The Adelante Co-op fundraiser continues! New this week: steak and vegetarian tacos. Also, platos again with grilled borracho chicken or beef, market vegetables and salad, El Salvadoran arroz casamiento (rice with black beans) or Puerto Rican arroz con gandules (rice with pigeon peas) and those wonderful thick, homemade El Salvadoran style tortillas. And my favorite sweet beverage, better than soda: horchata!

Smallwood’s Veggieporium: Baby hakurei turnips with greens, spinach, salad mix, loose leaf lettuce, and head lettuces, radishes, collards, kale, mustard greens (purple osaka and green), swiss chard, cut herbs: parsley, cilantro, dill, mint, and maybe some more of that purple basil. Bedding plants: summer squash (adorable little 1-ball and 8-ball zucchini), cucumbers (my favorite lemon cuke), melons (sakada sweet, painted serpent, and other curious Asian melons), sunflowers, cherry tomatoes, regular tomatoes, hot and sweet peppers, okra.

Groff’s Content Farm: Family farm raises 100% grass-fed and -finished lamb and beef on organic fields, pastured Berkshire pork, beautiful pastured eggs and chickens. Yummy dog treats and ask for nice big bones.

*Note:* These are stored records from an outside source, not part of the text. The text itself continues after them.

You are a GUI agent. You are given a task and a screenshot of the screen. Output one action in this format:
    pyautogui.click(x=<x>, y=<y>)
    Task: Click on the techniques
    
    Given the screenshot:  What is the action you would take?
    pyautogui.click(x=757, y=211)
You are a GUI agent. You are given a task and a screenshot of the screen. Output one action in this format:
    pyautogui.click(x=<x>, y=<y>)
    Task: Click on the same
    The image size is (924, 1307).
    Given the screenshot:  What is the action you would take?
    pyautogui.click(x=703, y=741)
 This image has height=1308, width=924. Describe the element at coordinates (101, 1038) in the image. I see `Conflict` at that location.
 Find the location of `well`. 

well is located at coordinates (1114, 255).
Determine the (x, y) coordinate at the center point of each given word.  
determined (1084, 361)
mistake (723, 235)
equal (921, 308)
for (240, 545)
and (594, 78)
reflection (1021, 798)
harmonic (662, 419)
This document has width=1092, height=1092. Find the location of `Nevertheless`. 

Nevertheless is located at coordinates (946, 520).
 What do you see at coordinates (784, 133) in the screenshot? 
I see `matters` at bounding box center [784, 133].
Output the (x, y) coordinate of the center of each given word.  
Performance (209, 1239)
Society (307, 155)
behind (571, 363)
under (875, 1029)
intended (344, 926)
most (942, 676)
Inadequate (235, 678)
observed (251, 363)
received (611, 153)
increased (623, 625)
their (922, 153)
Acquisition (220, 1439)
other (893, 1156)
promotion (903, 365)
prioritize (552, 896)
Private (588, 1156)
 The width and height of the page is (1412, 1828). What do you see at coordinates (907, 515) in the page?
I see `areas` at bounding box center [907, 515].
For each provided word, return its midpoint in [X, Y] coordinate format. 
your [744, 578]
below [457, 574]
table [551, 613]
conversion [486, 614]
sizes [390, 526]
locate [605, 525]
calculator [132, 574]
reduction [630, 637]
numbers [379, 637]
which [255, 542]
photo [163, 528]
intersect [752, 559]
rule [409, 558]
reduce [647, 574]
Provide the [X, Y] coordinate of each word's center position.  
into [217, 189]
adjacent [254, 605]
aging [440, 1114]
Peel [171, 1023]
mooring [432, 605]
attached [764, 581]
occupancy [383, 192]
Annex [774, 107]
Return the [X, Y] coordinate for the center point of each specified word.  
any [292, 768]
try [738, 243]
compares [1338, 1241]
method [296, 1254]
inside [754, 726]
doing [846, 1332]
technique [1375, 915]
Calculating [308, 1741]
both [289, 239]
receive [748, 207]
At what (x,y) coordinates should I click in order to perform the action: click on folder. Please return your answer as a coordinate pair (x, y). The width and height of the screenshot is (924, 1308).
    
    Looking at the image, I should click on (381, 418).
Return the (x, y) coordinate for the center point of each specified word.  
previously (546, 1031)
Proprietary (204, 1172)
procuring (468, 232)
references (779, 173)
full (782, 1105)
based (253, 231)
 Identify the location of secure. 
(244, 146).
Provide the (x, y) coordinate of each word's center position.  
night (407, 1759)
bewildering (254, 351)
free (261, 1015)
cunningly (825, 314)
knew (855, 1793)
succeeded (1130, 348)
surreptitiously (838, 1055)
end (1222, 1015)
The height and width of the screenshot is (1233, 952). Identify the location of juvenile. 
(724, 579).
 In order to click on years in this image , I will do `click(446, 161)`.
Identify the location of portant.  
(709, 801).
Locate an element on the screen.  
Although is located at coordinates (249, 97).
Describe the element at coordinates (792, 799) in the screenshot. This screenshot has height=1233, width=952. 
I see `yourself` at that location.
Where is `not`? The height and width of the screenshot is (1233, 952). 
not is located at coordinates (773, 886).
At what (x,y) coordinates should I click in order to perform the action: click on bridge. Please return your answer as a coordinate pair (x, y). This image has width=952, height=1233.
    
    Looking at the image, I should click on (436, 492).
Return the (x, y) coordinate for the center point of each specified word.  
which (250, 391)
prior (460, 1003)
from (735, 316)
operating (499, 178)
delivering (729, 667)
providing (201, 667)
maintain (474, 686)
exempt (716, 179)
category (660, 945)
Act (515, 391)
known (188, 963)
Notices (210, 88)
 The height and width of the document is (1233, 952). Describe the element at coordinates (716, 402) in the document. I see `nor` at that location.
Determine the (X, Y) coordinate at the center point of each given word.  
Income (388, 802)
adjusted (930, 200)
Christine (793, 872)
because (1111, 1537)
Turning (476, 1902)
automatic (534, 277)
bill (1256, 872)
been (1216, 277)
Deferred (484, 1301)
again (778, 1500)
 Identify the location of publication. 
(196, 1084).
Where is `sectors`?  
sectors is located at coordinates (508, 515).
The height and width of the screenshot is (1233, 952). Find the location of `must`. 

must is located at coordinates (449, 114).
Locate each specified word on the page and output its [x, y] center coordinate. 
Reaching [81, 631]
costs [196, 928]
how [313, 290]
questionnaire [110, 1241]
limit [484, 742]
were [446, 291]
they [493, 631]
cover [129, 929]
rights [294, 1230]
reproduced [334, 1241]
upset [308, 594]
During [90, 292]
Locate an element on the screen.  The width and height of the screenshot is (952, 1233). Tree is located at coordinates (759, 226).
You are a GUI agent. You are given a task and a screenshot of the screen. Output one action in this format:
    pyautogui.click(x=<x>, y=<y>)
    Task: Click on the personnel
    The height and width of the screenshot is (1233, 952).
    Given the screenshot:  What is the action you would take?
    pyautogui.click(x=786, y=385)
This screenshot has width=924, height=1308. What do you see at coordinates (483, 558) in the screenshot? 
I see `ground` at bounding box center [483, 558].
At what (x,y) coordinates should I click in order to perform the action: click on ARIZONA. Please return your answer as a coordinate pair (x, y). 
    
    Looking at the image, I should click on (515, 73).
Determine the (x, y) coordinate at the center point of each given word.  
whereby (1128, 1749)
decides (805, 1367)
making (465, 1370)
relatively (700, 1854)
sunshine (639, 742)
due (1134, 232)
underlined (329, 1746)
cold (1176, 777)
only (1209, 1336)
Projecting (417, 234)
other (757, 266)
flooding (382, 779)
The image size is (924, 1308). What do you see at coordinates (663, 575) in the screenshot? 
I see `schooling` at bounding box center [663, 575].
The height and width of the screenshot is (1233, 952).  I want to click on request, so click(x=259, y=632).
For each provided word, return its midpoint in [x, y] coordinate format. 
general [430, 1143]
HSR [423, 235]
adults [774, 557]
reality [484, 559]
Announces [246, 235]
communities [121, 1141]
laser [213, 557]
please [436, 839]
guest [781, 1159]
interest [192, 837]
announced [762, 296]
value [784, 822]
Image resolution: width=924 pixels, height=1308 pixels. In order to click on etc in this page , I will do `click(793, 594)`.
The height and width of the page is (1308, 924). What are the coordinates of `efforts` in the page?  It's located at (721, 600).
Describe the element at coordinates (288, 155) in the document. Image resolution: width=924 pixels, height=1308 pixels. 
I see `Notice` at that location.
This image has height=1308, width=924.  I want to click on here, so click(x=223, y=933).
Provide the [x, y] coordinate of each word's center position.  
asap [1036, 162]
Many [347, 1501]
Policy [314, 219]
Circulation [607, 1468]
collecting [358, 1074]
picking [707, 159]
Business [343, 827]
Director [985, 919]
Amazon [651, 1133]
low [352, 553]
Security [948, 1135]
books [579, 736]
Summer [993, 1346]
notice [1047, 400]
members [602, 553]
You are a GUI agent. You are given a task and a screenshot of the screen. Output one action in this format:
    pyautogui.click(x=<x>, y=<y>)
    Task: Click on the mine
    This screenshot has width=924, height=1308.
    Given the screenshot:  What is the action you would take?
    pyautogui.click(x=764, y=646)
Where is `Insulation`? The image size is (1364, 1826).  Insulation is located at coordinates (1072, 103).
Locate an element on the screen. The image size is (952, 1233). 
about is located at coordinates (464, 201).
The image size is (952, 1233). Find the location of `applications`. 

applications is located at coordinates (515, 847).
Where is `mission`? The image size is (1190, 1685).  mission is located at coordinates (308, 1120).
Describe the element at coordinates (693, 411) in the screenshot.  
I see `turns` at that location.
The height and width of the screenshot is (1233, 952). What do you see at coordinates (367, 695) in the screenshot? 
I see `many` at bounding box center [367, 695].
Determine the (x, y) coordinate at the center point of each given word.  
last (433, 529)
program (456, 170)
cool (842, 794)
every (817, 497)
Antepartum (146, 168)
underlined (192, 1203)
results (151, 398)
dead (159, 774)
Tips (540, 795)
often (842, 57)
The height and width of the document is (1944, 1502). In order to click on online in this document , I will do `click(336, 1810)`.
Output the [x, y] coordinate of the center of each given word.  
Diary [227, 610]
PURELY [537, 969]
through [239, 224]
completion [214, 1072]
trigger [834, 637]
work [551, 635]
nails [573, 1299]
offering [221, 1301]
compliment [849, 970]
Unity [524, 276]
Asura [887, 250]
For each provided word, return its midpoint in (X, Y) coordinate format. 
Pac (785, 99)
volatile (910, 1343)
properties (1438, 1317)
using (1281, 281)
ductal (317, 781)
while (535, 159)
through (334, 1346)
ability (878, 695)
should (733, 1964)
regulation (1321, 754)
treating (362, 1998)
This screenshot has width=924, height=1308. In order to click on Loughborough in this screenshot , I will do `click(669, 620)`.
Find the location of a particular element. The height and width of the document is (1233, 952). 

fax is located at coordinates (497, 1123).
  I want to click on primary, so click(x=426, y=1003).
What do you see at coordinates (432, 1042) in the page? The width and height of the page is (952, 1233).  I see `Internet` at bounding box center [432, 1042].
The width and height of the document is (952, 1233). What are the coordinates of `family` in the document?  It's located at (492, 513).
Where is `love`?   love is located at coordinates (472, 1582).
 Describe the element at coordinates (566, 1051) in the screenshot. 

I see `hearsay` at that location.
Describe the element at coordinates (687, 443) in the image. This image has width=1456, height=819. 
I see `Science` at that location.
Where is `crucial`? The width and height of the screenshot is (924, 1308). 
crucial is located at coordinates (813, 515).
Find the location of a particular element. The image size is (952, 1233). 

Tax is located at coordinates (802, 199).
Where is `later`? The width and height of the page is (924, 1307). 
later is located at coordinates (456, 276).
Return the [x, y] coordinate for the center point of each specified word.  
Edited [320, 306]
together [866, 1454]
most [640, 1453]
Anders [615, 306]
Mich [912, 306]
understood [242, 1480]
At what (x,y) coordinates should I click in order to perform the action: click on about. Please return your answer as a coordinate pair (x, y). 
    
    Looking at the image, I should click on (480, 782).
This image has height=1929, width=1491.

Ask about pre-ordering fresh, farm processed chickens.

Truck Patch Farms: Spring onions, several kinds of strawberries, asparagus, lettuce, salad mix, arugula, Swiss chard, curly kale, cut herbs. Pork and beef, and maybe some chickens, if you pre-order at [email protected], plenty of eggs.

Quaker Valley Orchards: Green and purple asparagus. Pink Lady, Fuji, and Golden Delicious winter apples. Applesauce, honey, jam, tomato sauce, novelty popping corn-on-the-cob, dried apples, canned peaches. Pie fillings: cherry, blackberry, blueberry and apple.

Cherry Glen Goat Cheese Company: Handmade, artisanal goat cheese. Fresh chevre and ricotta cheese and delicious crottins and brie-like wedges of creamy, soft-ripened cheese.

Reid Orchard: Pink lady and Fuji apples, maybe some of those Pennsylvania strawberries, and canned goods. Bedding starts for your garden: eight different kinds of hot and sweet peppers, corn, zucchini, squash, eggplant, heirloom tomatoes, and a huge variety of culinary and ornamental herbs.

Richfield Farm: Strawberries, asparagus, spinach, lettuce, spring onions, rhubarb, hanging flower baskets, herb starts.

Atwater Bread: Organic sourdough and yeasted breads: Peasant Wheat, Caraway Rye, Cranberry Pecan, Kalamata Olive, traditional San Francisco Sourdough, Ciabatta, Country White, Chili Cheddar, French Baguette, Spelt, Sunflower Flax, and more. Brownies, cookies, scones, muffins, and granola.

Panorama Bakery: Baguettes, croissants, pain au chocolat, mini ciabattas are great for sandwiches, sliced loaves, danishes, sticky buns, apple turnovers.